Eager vs Lazy: a brief example

Suppose you have some data on several countries and several years. You might want to sort the data by country and year, but you are only interested in a subset of countries.

If you sort the data and then filter it, you may waste some time and energy as sorting is much slower than filtering. But keeping track of the optimal order of operations is hard.

Using a LazyFrame allows to bypass that: before the query is executed, it is optimized in various ways. In this case, polars detects that a filter is called after a sort and rearranges the code to run the filter as early as possible and the sort afterwards. This kind of optimization is not possible with a DataFrame, since all functions are immediately evaluated.

For optimal performance, **it is recommended to use `LazyFrame`s** so that your code can take advantages of all optimizations made by `polars`. `DataFrame`s can be used on medium-sized datasets and in cases where you frequently want to see the data.
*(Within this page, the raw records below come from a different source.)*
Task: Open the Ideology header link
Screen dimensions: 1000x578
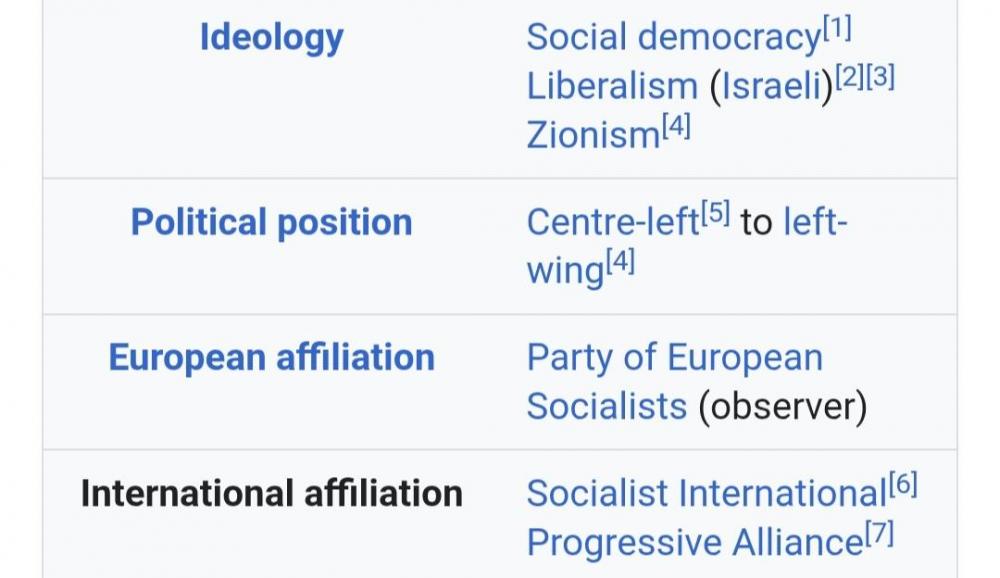Action: click(x=271, y=38)
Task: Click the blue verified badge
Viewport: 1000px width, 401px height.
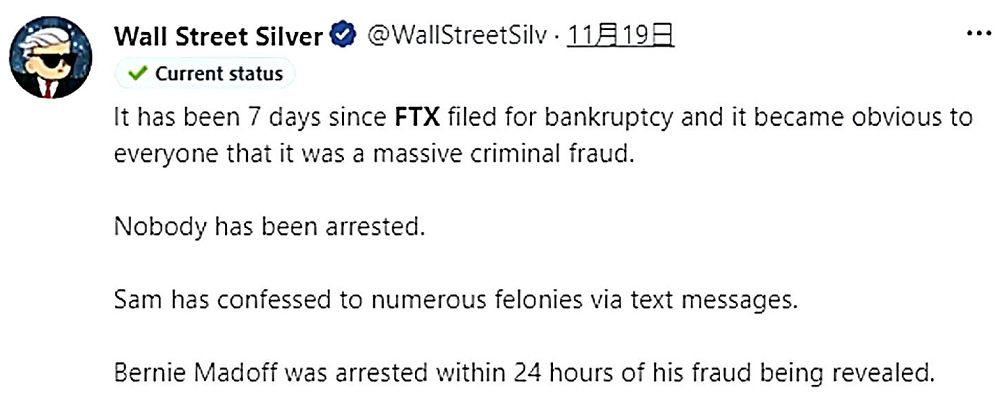Action: click(342, 37)
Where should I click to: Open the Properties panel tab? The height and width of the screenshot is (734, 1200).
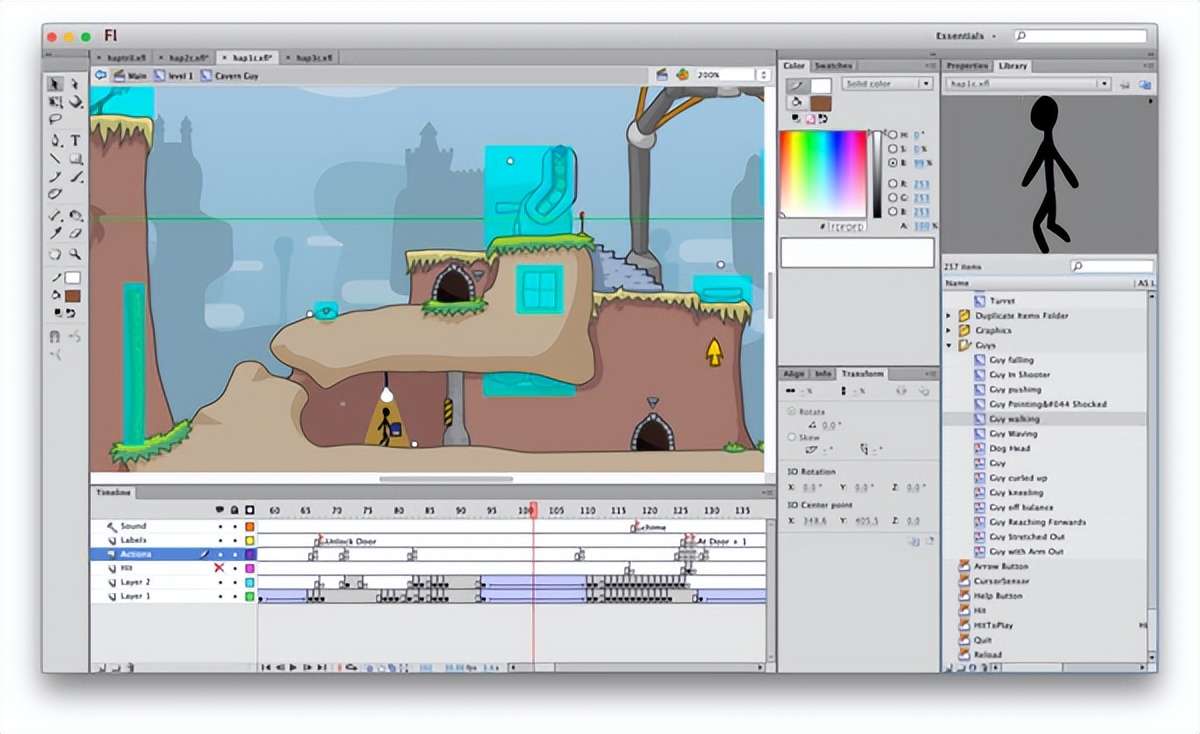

This can be the case when you only explore a sample of the final data that you will use. ## Importing data With `tidypolars`, you can read files with the [various `read_*_polars()` functions](https://tidypolars.etiennebacher.com/reference/#import-data) (such as `read_parquet_polars()`) to import them as `DataFrame`s, or with `scan_*_polars()` functions (such as `scan_parquet_polars()`) to import them as `LazyFrame`s. There are several functions to import various file formats, such as CSV, Parquet, or JSON.

From R to Polars

In some examples or some tutorials, the functions as_polars_df() and as_polars_lf() are sometimes used to convert an existing R data.frame to a Polars DataFrame or LazyFrame. Those are merely convenience functions to quickly convert an existing dataset to Polars, which is useful for showcase purposes. However, this conversion from R to Polars has some cost and it hurts the performance.

In real-life usecases, be sure to load the data with the read_\*() or the scan_\*() functions mentioned above.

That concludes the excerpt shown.